I made kedgeree for dinner tonight, which inspired me to enthuse, in the Z manner – LT read this blog long enough before we put our lives together,  to know what to expect and he hasn’t been disappointed about my capacity for enthusiasm, though he might well, sometimes, have felt somewhat overwhelmed by it.

Two of my greatest comfort foods, you see, are kedgeree and risotto; both to make and to eat.  Both, of course, are made with rice.  And this made me think about rice dishes, as used all over the world.  So many countries have their stand-alone dishes made with rice.

A rice dish that’s an accompaniment is another matter – obviously no less valid as a dish, but egg-fried rice is not supposed to be eaten on its own.

So, Italy has risotto, of course, and Spain has paella.  The Southern United States have jambalaya.  We have kedgeree – inspired by Indian kitchree (there are other spellings), of course, but that is essentially a rice and lentil dish (so I guess that counts for India), which was altered by Anglo-Indian cooks and brought over to become a British staple.  North Africa and the Middle East have pilau and pilaff … but that’s as far as we got.  On balance, we thought that Caribbean rice and peas was an accompaniment, and so were the Far Eastern dishes we happen to know, but we’d really like to be educated on the subject, if any of you can point us in the right direction.

A bit to our surprise, we couldn’t think of a French all-in-one rice dish either.

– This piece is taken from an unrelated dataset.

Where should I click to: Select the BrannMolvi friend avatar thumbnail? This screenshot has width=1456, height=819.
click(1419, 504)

My mother read, years ago, that rice, lamb and pears were the foodstuffs that were least likely to provoke an allergic reaction, and that they could be the starting points for a diet, if one had symptoms of an allergy/intolerance but one didn’t know what provoked it.  One then introduced other foods, one by one.  I don’t know if that’s entirely true or not – in the internet age, one has learned to be wary of an unsubstantiated source – but it does, on the whole, seem that rice is one of the good guys.  I like it, anyway.  And there’s enough kedgeree left over for one portion so, the next time LT goes back to Reading on his own, it’ll be a meal for one of us.

9 comments on “Z rices to the occasion

    1. Z Post author

      I think they’d go rather well together. Sort of Moroccan?

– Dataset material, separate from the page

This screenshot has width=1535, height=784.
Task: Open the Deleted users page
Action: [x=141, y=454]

      Actually, I’m just going to check a recipe I have. I’ve a feeling it also has preserved lemons. I’ll be back…

      Reply
      1. Z Post author

        Spiced lamb with pears and dates (and lemon) from Simply Good Food by Katie Stewart and Caroline Young. Rice isn’t integral to the dish, but I don’t see why it shouldn’t be, as it’s served with it.

        Reply
  1. DIANE J PATMORE

    Off to my cot shortly after a rather yummy Balti which, of course, involved rice. Tonight it was with brown basmati.
    When you are researching you combo, don’t forget the rice(pudding) with pears that some of us grew up with.

    Reply
  2. Z Post author

    If one moves on to rice dishes as accompaniments, there are plenty of new avenues opened up. Interesting that the Mexican dish has the rice sautéed until it’s golden brown, I’ve never done that. Just tossed it in the butter or oil before adding liquid.

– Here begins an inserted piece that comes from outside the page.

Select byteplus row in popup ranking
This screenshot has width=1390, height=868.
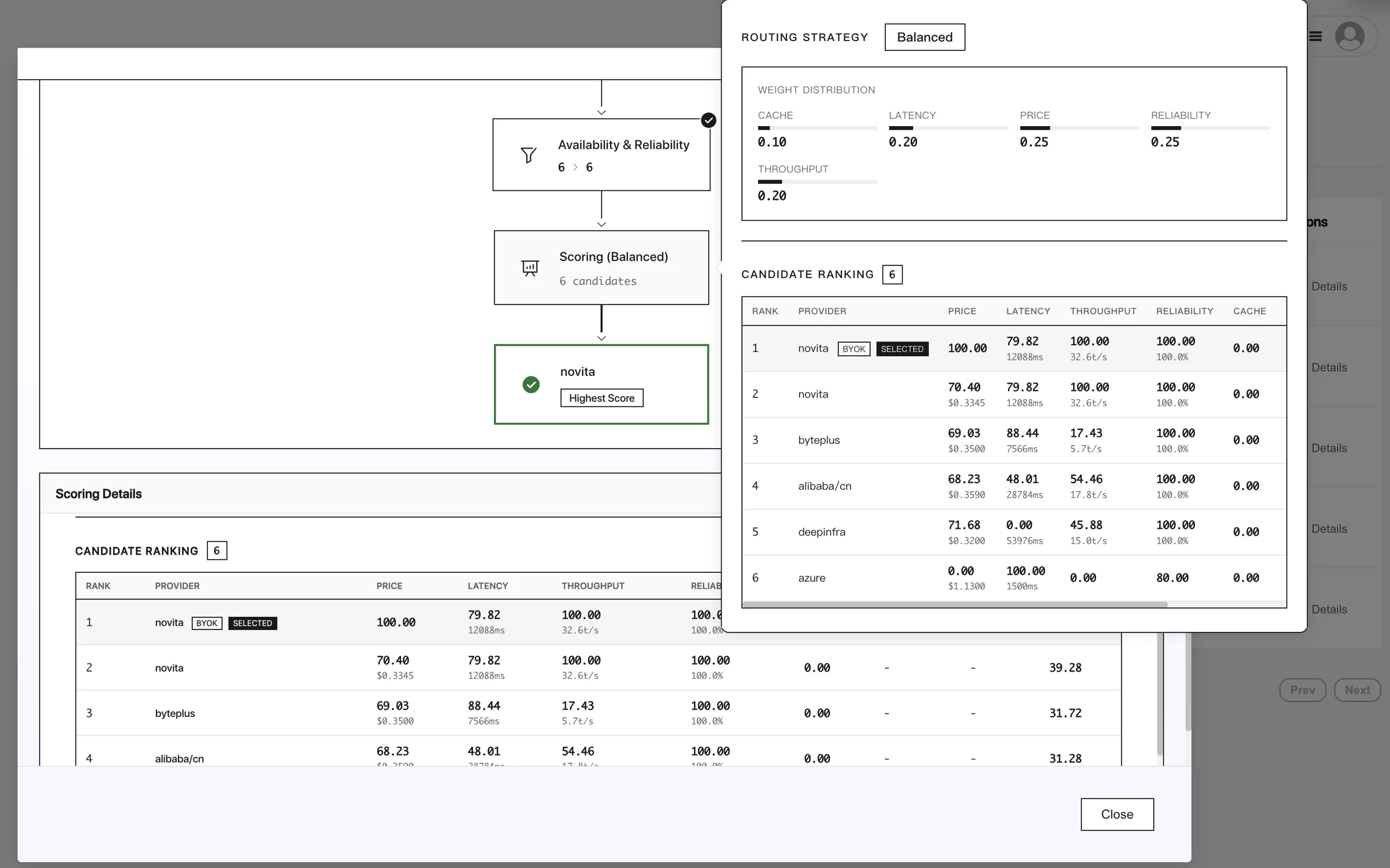tap(819, 440)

    We talked about rice pudding too, Di – reckoning it as the other great British rice dish along with kedgeree.

    Reply
  3. Mother of the Bride

    Croatia – specifically the Dalmatian coast – has crni rizot or black rice. It’s made with cuttlefish ink.
    I think Italy and Spain also have variations on this theme.

    Reply
  4. Z Post author

    Hello MOTB, lovely to hear from you, I hope all’s well with you. I’ve had pasta with cuttlefish ink, but never rice.

    I make kedgeree quite often, Liz, varying the style somewhat. i really like it too. Fortunately, so does Tim.